An expert witness says Oracle’s decision to no longer support Itanium cost HP billions. Meanwhile, Oracle says it lost $95 million due to HP.
Hewlett-Packard and Oracle are beginning to outline the arguments they’ll be presenting next month when a jury trial starts in the second phase of their court dispute over Intel’s Itanium platform.
In a hearing earlier this month, HP officials indicated they planned to seek damages from Oracle of $4 billion or more, saying the software giant damaged its high-end server business when Oracle officials announced in 2011 that the company would no longer support the Itanium platform, saying that Intel was planning to end the chip line.
HP executives said Oracle’s decision was a cynical move to try to convince businesses to migrate from HP’s Itanium-based Integrity and NonStop systems to the SPARC/Solaris hardware that Oracle acquired when it bought Sun Microsystems in 2009. Oracle’s decision echoed similar moves by Microsoft and Red Hat to stop supporting Itanium.
However, during the same court hearing, an expert that Oracle will call during the trial said HP executives had not been truthful with customers or the rest of the industry about the future of Itanium, and that Oracle had lost about $95 million in profits that it would have made had HP been more honest.
The once-strong relationship between HP and Oracle—the two share about 140,000 customers, most of whom run Oracle’s enterprise software on HP’s Itanium-based servers—began to crumble when Oracle bought Sun, a move that brought the two sides into direct competition in the high-end server space. That dissolution was heightened when Oracle hired ex-HP CEO Mark Hurd as president in 2010, and was hurt further when Oracle announced its decision to end support of Itanium in its software, with executives saying that they had heard from Intel engineers that the chip maker was planning to end development of Itanium in favor of its popular x86-based Xeon server chips.
Both Intel and HP disputed that there were plans to end Itanium development. HP sued Oracle, arguing that the move violated an agreement reached during the settlement of a legal dispute over Oracle’s hiring of Hurd in which the two companies agreed to continue supporting technologies that were used by joint customers.
Oracle officials said there was no such binding agreement, and countersued HP, saying the tech giant misled them and customers by not telling them of Intel’s desire to end Itanium development. Oracle also pointed out that HP had paid Intel billions to keep the Itanium platform alive.
In August 2012, Judge James P. Kleinberg of the Santa Clara County (Calif.) Superior Court ruled in HP’s favor
, saying there was a legal agreement and ordering Oracle to continue developing its software for Itanium. Oracle officials agreed to continue supporting Itanium, but said they would appeal the ruling.

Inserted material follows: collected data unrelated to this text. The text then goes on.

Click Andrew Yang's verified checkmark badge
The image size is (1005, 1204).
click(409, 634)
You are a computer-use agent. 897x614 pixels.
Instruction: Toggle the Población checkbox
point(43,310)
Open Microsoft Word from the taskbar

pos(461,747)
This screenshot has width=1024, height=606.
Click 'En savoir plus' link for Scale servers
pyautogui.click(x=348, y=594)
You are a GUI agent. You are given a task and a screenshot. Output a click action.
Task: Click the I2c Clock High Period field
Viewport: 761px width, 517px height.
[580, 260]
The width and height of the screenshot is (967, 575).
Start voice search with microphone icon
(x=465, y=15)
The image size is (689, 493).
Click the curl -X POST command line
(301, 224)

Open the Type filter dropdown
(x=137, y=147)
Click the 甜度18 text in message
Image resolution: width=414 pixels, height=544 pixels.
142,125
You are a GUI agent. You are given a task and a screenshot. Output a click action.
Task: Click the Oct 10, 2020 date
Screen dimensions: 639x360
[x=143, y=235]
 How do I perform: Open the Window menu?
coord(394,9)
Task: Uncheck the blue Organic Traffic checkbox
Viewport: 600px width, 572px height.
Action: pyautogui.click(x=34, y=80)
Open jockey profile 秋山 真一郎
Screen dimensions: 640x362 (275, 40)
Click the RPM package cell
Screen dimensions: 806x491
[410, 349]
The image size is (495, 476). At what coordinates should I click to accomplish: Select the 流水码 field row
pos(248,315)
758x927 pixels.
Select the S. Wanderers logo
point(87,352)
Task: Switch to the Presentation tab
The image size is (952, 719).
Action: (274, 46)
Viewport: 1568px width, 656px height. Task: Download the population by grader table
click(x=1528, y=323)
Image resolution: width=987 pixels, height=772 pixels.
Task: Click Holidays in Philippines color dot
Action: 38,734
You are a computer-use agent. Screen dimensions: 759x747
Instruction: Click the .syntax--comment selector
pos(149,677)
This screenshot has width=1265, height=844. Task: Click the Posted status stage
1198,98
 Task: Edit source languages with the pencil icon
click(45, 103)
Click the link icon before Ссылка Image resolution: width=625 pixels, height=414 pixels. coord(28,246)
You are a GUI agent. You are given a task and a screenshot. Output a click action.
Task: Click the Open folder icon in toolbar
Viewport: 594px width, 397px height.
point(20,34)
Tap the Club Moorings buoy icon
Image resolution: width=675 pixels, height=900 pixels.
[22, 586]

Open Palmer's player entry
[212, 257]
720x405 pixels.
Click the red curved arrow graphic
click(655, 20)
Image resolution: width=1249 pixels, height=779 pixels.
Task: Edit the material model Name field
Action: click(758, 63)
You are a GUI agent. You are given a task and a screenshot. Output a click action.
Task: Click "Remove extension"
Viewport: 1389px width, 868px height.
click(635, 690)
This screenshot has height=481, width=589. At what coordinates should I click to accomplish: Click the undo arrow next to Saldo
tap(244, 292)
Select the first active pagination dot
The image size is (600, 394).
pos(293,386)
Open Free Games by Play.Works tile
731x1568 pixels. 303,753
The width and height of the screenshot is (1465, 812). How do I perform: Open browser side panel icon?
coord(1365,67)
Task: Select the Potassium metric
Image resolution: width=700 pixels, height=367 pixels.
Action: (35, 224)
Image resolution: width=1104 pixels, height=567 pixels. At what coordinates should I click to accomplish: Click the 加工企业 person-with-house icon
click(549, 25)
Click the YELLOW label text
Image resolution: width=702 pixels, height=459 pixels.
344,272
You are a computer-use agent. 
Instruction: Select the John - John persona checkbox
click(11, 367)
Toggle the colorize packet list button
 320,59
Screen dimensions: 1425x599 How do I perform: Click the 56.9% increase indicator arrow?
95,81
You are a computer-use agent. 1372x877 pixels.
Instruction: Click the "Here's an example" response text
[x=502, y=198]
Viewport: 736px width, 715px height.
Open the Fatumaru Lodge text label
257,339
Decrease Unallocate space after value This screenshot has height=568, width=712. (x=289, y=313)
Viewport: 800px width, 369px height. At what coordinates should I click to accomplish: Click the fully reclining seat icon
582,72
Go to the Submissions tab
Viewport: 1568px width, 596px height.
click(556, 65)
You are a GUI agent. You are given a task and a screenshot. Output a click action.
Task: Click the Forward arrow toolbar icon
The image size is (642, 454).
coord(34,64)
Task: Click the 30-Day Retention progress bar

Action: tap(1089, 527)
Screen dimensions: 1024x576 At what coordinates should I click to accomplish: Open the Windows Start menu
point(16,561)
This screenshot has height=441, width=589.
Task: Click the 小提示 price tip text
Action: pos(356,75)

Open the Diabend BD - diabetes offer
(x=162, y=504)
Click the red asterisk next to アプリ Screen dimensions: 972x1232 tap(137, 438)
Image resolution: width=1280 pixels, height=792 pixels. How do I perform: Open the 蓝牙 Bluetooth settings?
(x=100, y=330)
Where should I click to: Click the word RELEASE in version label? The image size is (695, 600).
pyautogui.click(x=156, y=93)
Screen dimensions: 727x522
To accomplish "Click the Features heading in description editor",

However, HP officials have said their business already has been harmed by Oracle’s decision, with sales in their Business Critical Systems unit falling between 11 percent and 38 percent a quarter since the announcement. HP is by far the largest user of Itaniums, buying more than 90 percent of them.
An economist HP will call during the trial, Jonathan Orszag of consulting firm Compass Lexecon
, said during the March 18 hearing that Oracle’s decision not only has damaged HP’s high-end server business, but would continue to do so through at least 2020, according to a report in InfoWorld
, which was at the hearing.
"The Oracle conduct at question in this case had a very significant and negative effect on the HP Itanium business," Orszag said during the hearing.
Oracle’s own expert witness—Ramsey Shehadeh of consultancy National Economic Research Associates
—said that with its own SPARC server unit, Oracle could have won some deals had HP been more honest about Itanium’s future, pinning the lost profits at $94.5 million, according to InfoWorld
While the two companies have feuded over Itanium, HP also is moving ahead with Project Odyssey, which will enable mission-critical workloads to run on both Itanium-based Integrity servers and Xeon-based ProLiant systems in the same enclosure.
Meanwhile, Intel introduced the Itanium 9500 Series “Poulson” chips
in November 2012, and is working on its successor, “Kittson,” which will hit the market in two to three years. However, in February, Intel officials announced they were changing some of the goals
for the chip, including that it will be built on the 32-nanometer process, rather than at 22nm. In addition, Kittson will not be socket-compatible with Intel's Xeon server chips; instead, it will be socket-compatible with the existing Itanium 9300 “Tukwila” and 9500 Poulson processors.
Despite the changes, an Intel spokesman at the time said that no delays were expected in the roadmap for Kittson.
According to Intel, a key reason for the changes to Kittson’s characteristics is the declining demand in the Unix server market. According to Gartner analysts, third-quarter 2012 revenue in the RISC/Itanium Unix market fell 18.5 percent
from the same period the year before. Within that market, HP has been losing share to IBM.